From Birding-Aus

Yes, I am still around and living in Northern Norway, although now mainly only lurking on the bird lists and not contributing anymore. My hearing is deteriorating steadily, I am on a waiting list for cataract operations, and I no longer drive my car in winter here. Winter this year has been much ups and downs, and in the Christmas week we have snow, then sleet, then rain, then snow and hail again; and now we are sadly once more in the throes of a depression and the snow is morphing into rain again (to be followed by more snow day after tomorrow).
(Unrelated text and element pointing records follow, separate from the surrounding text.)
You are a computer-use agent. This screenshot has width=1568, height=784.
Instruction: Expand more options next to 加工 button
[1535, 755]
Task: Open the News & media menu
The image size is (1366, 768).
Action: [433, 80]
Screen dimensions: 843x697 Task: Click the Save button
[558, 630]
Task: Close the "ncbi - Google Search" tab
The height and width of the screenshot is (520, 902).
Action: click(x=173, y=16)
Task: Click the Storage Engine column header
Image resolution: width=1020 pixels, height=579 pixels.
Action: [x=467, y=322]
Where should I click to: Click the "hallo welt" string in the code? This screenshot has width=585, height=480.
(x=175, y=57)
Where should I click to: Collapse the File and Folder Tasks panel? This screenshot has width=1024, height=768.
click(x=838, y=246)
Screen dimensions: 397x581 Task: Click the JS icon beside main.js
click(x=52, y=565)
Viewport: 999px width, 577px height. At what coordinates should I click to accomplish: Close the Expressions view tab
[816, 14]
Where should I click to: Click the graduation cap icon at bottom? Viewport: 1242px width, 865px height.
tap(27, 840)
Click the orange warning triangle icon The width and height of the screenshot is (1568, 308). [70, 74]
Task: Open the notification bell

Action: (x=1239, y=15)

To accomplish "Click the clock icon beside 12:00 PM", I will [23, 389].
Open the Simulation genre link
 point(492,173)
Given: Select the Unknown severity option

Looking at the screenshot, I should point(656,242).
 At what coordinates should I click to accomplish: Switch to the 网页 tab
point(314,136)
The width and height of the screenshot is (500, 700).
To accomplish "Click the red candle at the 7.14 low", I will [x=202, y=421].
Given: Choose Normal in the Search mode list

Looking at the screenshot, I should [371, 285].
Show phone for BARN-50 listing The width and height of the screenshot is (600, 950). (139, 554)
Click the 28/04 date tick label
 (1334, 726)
Also, we have very little daylight this time a year; it will be three weeks before we have a chance on the first glimpse of sunlight. And for some reason no birds at all come to my feeders this winter. So the race for first bird on my 2020 year list is as usual between the Magpie and the Hooded Crow. Although Riet saw a Hooded Crow fly over from the house earlier, my first bird this year was the Eurasian Magpie, followed soon after by a Hooded Crows, some feral Pigeons, and a small flock of House Sparrows, who have this winter discovered a garden with good cover, where there is regular feeding, a few houses down the road from mine.
We walked through a completely silent Folkeparken–not a tit to be heard–, to the shores of the Sandnes Sound, and there duly noted the usual winter suspects; Herring Gull, Great Black-backed Gull, and Common Eider, a large flock in the middle of the sound. And that was it for the day, the 7 most common winter birds here. If my feeder had been more attractive  we had also seen Greenfinch, Great Tit, the newcomer Blue Tit and maybe the Willow Tit, less dependent on feeders (they store food in autumn), but it was not to be.
I wish you all a wonderful 2020, full of birds, and full of life.